SHRDLU

We meet SHRDLU in the 1970s. She was an early AI experiment who could chat with us about colored blocks on a table. Not the internet. Not the world. Just a tiny universe of cubes, pyramids, and a robotic arm. That’s all she needed to seem clever.

Blocks world

A “blocks world” is exactly what it sounds like. A tabletop full of toy blocks—red, green, blue. Shapes stacked or scattered. Think of it as a kid’s playset shrunk into code. By keeping the world small, the AI avoided chaos. She only had to reason about a dozen objects, not the real world. That constraint made her usable.

Grammar parsing

When we typed, she parsed.
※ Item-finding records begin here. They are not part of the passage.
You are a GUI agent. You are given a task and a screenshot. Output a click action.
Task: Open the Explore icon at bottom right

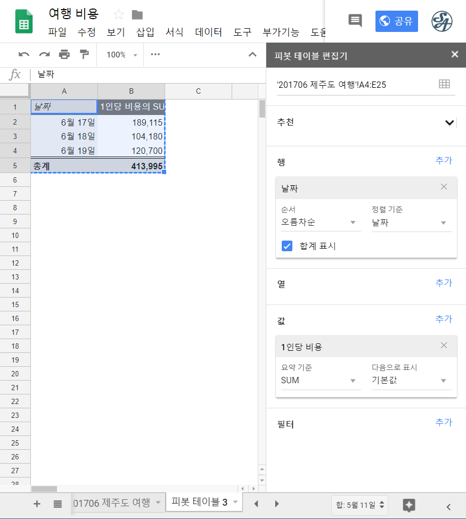coord(409,505)
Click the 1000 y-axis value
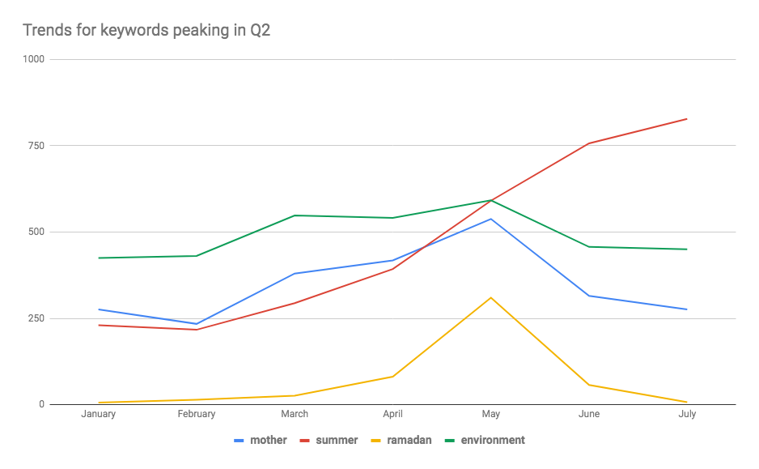 (33, 59)
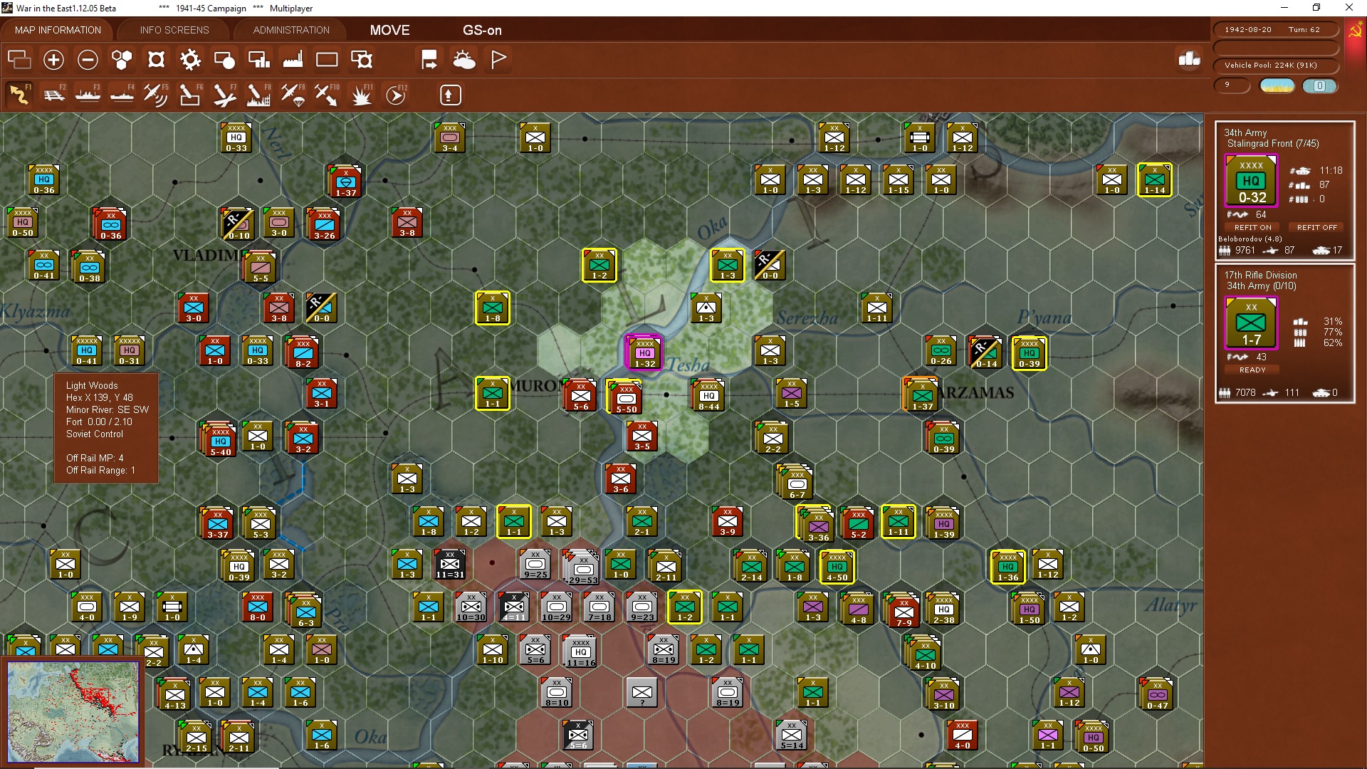Toggle the hex grid display icon
The image size is (1367, 769).
pos(122,60)
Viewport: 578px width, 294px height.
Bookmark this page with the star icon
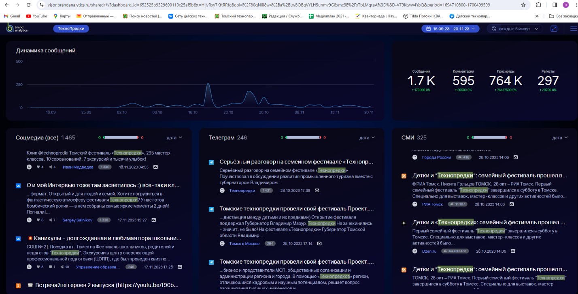coord(523,5)
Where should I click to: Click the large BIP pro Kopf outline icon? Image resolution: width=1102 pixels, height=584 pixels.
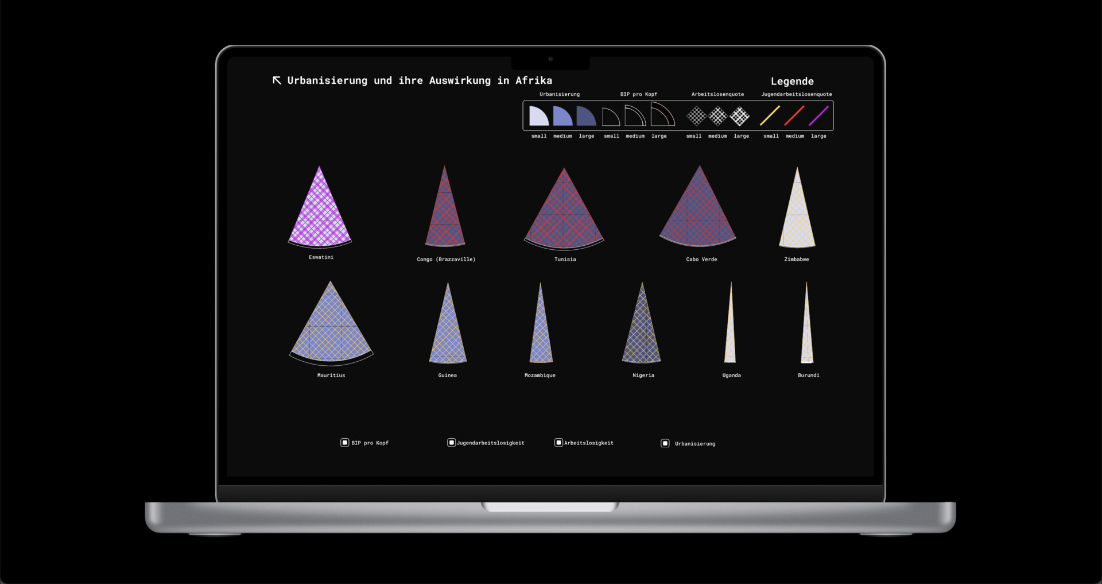click(662, 115)
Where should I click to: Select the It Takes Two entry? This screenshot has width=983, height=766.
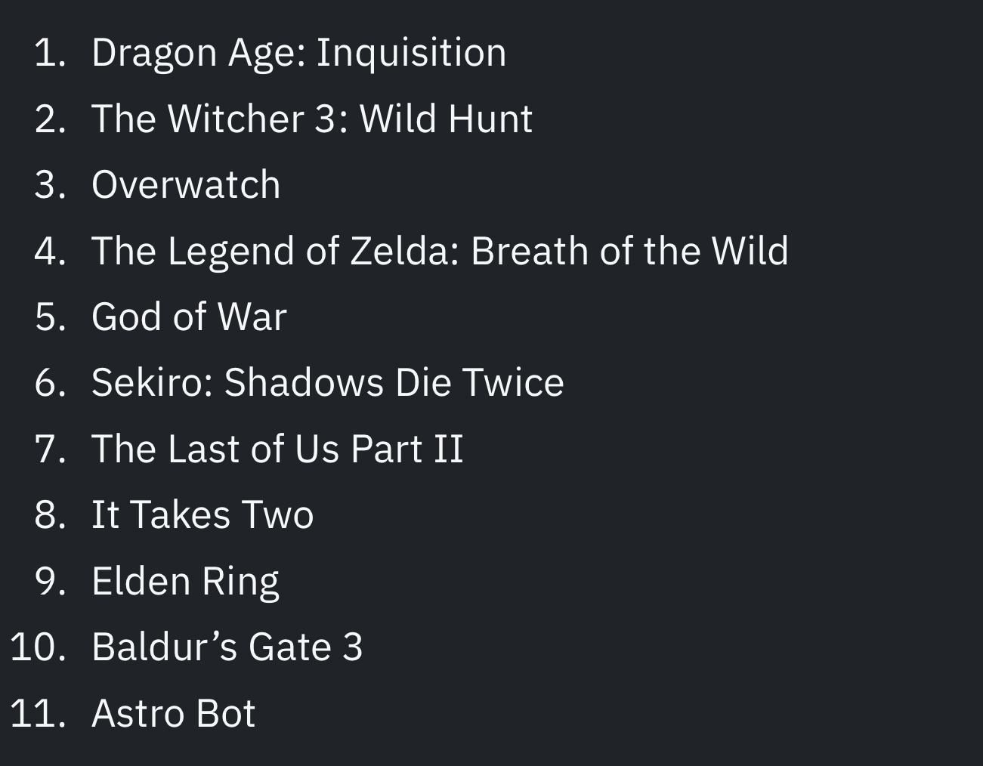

Parsing means breaking a sentence into grammar pieces—subject, verb, object. Like diagramming sentences in grade school. SHRDLU’s parser handled commands such as “Put the red block on the green cube.” Nothing fancy, but precise. The parser made sure words lined up with the rules of English.

Semantic interpretation

Parsing only gets shape. Meaning takes more work. SHRDLU mapped words to her toy world. “Block” pointed to an object in memory. “On” described a spatial relation. If a sentence didn’t match the world, she said so. This gave the illusion that she “understood.” In truth, she was slotting grammar into a little semantic model.

Planning

Once she had meaning, she planned. “Pick up the red block” meant: check if the hand is free, find the block, lift it. She chained steps into a plan and executed them in order. If a plan failed—say, a pyramid couldn’t balance on a sphere—she told us. Again, not magic. Just rules, checks, and a planner that ran through them.

Coder’s note

We like SHRDLU because she feels approachable. She did a lot with little. And the core ideas—parsing, mapping, planning—still show up in modern AI. If we ever wanted to tinker, we could sketch her in C#. A simple console app, some grammar rules, and a tiny model of blocks. That’s enough to bring her back to life on our screen.